Populaire auprès des jeunes
Et ces derniers sont souvent les jeunes. Ceux-ci doivent normalement attendre très longtemps une promotion dans les entreprises gérées de manière hiérarchique. Le potentiel de frustration est donc élevé. «Avec les 13 niveaux de responsabilité que nous avons mis en place, les étapes de développement sur l'échelle de carrière sont plus accessibles, explique la directrice des ressources humaines d'Axa. La hiérarchie des responsabilités répond parfaitement à l'envie de la jeune génération de vouloir faire bouger les choses le plus rapidement possible dans l'entreprise.»
Heike Bruch met toutefois aussi en garde contre un risque non négligeable: celui de voir les travailleurs expérimentés faire faux bond: «Pour certains, il est encore très important d'avoir un titre. Comme motivation, mais aussi comme preuve que l'on a accompli quelque chose.»
De plus, la suppression des titres n'a d'effet que si elle est authentique et que la culture favorise réellement la coopération et une direction moins hiérarchique. «Si les changements se limitent à la surface, ils sont démotivants pour toutes les personnes concernées», prévient l'experte.
Les collaborateurs restent à bord
Axa était consciente de ce danger et a préparé ses collaborateurs pendant des mois au changement de culture. Avec succès: «Sur les 4200 employés, seuls quatre n'ont pas encore signé leur nouveau contrat de travail», déclare non sans fierté Daniela Fischer.
Avec la suppression des titres, Axa a également introduit un nouveau système salarial qui promet plus de transparence, surtout en ce qui concerne les bonus.
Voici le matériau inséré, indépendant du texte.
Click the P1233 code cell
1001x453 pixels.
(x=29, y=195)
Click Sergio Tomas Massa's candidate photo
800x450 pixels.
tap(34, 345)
Désormais, le montant de ceux-ci est aussi fixé dans le contrat de travail. La part variable est identique pour tous les collaborateurs du même niveau.
Si l'entreprise se porte bien, c'est la direction et le Conseil d'administration – et non le supérieur hiérarchique direct – qui décident de la part du bonus déjà fixé qui sera effectivement versée. «Cela crée plus de transparence et est moins arbitraire que l'ancien système», se réjouit Daniela Fischer.